== Exercise material ==

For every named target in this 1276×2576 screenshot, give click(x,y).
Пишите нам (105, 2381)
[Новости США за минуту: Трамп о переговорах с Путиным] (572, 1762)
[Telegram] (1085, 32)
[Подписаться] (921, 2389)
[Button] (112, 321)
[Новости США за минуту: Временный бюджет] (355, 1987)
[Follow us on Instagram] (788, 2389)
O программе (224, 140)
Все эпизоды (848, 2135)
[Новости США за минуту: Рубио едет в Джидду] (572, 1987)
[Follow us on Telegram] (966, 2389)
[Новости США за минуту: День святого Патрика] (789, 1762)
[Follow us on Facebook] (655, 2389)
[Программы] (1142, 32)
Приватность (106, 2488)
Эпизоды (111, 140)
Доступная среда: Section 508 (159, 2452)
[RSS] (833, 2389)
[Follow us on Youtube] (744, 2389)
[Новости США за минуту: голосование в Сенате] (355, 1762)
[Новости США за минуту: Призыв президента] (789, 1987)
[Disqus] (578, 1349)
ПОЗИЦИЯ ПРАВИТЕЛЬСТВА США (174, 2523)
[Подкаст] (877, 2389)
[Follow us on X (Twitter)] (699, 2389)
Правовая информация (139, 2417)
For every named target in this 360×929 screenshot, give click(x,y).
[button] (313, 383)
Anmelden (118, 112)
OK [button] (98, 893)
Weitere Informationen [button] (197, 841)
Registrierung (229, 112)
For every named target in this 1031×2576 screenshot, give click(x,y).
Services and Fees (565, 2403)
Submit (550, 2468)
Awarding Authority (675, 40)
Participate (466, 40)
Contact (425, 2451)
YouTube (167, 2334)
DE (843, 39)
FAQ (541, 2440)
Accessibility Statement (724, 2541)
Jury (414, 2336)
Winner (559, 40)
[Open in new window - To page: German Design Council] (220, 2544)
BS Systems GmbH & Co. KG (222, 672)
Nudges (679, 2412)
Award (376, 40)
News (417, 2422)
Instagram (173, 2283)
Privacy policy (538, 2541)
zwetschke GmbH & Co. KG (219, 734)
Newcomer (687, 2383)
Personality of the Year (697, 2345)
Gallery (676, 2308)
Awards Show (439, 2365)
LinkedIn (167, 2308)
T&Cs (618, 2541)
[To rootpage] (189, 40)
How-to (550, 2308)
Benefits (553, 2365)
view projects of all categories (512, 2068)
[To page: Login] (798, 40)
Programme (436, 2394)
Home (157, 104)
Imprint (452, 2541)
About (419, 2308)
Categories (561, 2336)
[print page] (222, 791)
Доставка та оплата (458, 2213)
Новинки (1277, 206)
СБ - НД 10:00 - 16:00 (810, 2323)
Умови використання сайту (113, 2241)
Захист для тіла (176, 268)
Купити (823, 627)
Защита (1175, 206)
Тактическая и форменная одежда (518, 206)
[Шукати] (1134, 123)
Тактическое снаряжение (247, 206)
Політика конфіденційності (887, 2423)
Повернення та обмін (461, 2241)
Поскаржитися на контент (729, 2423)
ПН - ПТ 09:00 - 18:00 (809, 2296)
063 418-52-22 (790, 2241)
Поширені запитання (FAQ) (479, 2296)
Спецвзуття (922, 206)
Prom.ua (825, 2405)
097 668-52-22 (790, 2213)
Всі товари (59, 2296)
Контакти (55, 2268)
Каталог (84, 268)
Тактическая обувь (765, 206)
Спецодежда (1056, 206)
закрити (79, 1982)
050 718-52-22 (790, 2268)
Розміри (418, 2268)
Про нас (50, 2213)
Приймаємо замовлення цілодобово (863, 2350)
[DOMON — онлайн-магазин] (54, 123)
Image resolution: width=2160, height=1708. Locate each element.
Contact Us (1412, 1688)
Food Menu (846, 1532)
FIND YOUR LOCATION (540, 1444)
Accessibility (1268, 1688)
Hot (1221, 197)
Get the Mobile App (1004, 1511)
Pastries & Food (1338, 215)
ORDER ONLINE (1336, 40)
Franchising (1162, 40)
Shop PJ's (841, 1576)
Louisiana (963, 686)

===

## Work instructions
Which lines run from the one holding "Newcomer (687, 2383)" through the one holding "Home (157, 104)" in the records above? Repeat them exactly, both included, and nothing more.

## Your solution
Newcomer (687, 2383)
Personality of the Year (697, 2345)
Gallery (676, 2308)
Awards Show (439, 2365)
LinkedIn (167, 2308)
T&Cs (618, 2541)
[To rootpage] (189, 40)
How-to (550, 2308)
Benefits (553, 2365)
view projects of all categories (512, 2068)
[To page: Login] (798, 40)
Programme (436, 2394)
Home (157, 104)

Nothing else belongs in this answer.